The Court of Appeal recently considered when precisely a company had given a preference within the meaning of the Insolvency Act 1986 – a question of timing which may impact on whether an insolvency practitioner can later unwind the preferential treatment for the benefit of creditors as a whole.
Here we look at what a preference is, and when it is deemed to be given.
The insolvency process is designed to achieve a pari passu distribution to creditors - so that the assets of the company are distributed in proportion to the debts owed to creditors. In order to uphold this scheme, an insolvency office holder has powers to investigate and bring claims to reverse certain transactions entered into in the period immediately before insolvency, for the benefit of the creditors as a whole. One such example is in s.239 of the Insolvency Act 1986 which provides that where a company has at a relevant time given a preference to any person, the insolvency office holder can apply to court for an order restoring the position to what it would have been if the company had not given that preference. For these purposes:
- a preference is anything which puts (and is intended to put) a creditor into a better position than they would be in insolvency – the preferential treatment of one or more creditors in the period before insolvency; and
- the relevant time that the law is concerned with is the two year period immediately before insolvency. If a preference was given during this period, and the company was in fact unable to pay its debts at that time, there is a statutory presumption that the preference was given intentionally, and the preference can be unwound. The relevant time is judged according to when the preference was actually given; which may be distinct from when the company (acting through its directors and officers) decided to give a preference – a distinction which was at the core of this case.

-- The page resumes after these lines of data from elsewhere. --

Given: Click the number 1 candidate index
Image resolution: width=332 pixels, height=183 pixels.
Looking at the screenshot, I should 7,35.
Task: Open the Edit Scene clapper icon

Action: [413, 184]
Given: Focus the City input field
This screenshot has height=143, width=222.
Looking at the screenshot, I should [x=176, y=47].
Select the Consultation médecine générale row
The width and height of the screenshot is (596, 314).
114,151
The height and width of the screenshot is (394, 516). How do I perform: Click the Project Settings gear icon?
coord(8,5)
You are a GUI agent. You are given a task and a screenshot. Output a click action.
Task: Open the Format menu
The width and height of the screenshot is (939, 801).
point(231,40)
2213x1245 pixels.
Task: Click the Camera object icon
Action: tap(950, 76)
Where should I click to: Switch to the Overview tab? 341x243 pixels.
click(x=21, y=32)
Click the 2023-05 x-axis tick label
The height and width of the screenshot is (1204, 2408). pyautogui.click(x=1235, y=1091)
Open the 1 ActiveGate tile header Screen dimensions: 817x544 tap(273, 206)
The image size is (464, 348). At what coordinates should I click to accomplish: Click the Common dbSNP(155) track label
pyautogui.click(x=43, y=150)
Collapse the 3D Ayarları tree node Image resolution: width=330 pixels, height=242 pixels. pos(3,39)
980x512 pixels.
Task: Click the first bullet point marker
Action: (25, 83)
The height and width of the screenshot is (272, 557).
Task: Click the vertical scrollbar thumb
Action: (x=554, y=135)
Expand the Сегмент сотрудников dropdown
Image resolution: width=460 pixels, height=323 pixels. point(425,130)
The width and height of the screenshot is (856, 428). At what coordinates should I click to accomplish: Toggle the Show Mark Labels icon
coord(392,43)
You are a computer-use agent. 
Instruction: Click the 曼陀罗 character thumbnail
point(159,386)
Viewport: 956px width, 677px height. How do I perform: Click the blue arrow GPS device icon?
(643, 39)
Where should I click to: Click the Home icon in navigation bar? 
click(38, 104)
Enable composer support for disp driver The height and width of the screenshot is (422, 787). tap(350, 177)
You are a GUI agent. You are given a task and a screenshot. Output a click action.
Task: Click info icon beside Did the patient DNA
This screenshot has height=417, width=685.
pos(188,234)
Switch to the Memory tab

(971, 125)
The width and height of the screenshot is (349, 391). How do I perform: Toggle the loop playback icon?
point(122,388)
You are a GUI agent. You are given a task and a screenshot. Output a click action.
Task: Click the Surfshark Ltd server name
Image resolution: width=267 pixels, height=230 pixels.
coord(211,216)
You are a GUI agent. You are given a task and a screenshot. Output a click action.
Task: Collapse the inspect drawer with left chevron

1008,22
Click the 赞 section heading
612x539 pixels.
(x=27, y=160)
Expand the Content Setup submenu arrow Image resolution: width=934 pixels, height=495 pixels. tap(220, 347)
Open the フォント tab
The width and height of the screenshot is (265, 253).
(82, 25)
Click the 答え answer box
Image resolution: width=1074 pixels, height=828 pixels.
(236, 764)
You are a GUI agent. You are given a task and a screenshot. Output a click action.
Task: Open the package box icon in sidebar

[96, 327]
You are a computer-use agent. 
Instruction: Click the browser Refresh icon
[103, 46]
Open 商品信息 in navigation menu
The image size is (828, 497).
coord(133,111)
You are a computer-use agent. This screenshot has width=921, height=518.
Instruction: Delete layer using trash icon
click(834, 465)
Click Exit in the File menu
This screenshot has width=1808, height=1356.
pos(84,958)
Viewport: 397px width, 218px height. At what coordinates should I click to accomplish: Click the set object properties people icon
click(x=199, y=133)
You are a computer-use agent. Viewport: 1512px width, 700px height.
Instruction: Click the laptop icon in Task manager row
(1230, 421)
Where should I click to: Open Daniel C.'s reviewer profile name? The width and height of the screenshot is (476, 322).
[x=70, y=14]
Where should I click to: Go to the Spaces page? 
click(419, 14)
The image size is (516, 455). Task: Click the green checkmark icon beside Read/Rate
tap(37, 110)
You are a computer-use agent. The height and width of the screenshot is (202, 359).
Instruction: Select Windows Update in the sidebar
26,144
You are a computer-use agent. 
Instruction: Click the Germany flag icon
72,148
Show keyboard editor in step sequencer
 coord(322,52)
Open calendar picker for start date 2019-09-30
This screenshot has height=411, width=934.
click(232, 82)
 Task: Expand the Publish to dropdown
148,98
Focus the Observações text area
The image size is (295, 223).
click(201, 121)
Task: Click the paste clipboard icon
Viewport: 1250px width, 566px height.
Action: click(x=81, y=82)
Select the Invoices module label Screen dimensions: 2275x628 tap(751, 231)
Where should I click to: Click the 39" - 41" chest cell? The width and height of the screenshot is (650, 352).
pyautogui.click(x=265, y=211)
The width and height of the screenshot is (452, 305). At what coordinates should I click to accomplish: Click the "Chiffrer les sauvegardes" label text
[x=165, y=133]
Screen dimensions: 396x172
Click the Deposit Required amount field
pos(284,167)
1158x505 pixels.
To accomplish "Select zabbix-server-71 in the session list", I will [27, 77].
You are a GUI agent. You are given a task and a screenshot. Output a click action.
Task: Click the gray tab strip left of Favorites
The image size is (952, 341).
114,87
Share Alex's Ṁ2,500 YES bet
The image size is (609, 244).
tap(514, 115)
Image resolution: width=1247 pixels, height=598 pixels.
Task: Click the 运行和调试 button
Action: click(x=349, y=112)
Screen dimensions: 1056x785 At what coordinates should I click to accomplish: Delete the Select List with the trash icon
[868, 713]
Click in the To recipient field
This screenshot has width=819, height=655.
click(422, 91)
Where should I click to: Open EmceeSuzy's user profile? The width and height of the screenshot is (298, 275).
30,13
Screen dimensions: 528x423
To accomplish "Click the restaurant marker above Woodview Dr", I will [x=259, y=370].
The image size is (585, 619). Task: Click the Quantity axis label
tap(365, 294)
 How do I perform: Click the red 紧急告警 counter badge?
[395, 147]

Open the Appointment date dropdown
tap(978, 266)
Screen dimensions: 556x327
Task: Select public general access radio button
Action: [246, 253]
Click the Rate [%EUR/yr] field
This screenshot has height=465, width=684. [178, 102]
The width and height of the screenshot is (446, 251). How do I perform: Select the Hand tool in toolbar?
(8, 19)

The case in question – Darty Holdings SAS v Geoffrey Carton-Kelly (As Additional Liquidator of CGL Realisations Limited)  EWCA Civ 1135 – concerned a transaction by which the former electronics retailer Comet repaid £115 million of intra-group debt. It entered administration 8 months later, which was subsequently converted into a creditors' voluntary liquidation in 2013. The liquidator argued that the intra-group debt repayment was a preference.
There was a dispute about when the company gave the preference in question – was it:
- 9 November 2011 – when the company's owner entered into a Sale and Purchase Agreement (the SPA) which anticipated the repayment of £115 million Revolving Credit Facility ("RCF"); or
- 3 February 2012 – when the company's newly installed board of directors passed resolutions which had the effect of actually authorising the repayment.
A little more context is necessary for the difference to become clear. The SPA was entered into between the company's then owner, and a new buyer. The company itself was not a party. Although the SPA provided completion mechanics which envisaged the repayment of the debt, the company was not itself contractually bound by them, and the purchaser would need to procure a board meeting at which the company's new board would resolve to make the anticipated repayment. Crucially, therefore, those entering into the SPA which provided for the repayment were not those who would subsequently be required to approve the payment, and indeed the board of the company changed between the SPA and the resolution. In those circumstances, were the company's hands effectively tied to make the repayment when the SPA was executed?
First instance decision
The judge at first instance found that the company was insolvent immediately before its sale; that the £115 million repayment constituted a preference; and that the owners (who entered into the SPA) had a desire to ensure the £115 million repayment in contemplation of the company's insolvency. Crucially, the judge found that the key decision was the one taken on behalf of the company at the time the SPA was entered into – while the later board resolution was a necessary formality, the substantive decision to make the preferential repayment had already been made at the time of the SPA. Since the decision on that day had been tainted by a desire to prefer a creditor, the transaction was a preference.
Court of Appeal decision
It was common ground between the parties that none of the new board who passed the resolution on 3 February 2012 were influenced by a desire to give a preference. Therefore if that (contrary to the judge's view at first instance) was found to be the date of the operative decision to make the repayment, then the appeal would succeed.
Ultimately the Court of Appeal found unanimously that the company did not make a decision to repay the funds until the date of the board resolution, and there was no basis for the inferential finding that the company made a decision at the earlier date of the SPA – while matters were arranged (by others) so that the company's new board would have little choice but to accept the terms on offer on 3 February 2012, that was not the same as the company having decided to accept them in November 2011. In the circumstances, the operative decision was the one made by the new board in February 2012 and, since that decision was not influenced by a desire to prefer a creditor, the transaction was not a preference under s.239 Insolvency Act.
While the case is obviously highly fact-specific, this is not an isolated scenario – the Court of Appeal was referred to various previous authorities considering the question of when such operative decisions were made. However, the case illustrates the difficulties attendant on insolvency practitioners appointed following such business sales, and in clawing back alleged preferences where the payment lever was installed at the behest of a creditor, but only pulled later, and by new, unconnected decision makers.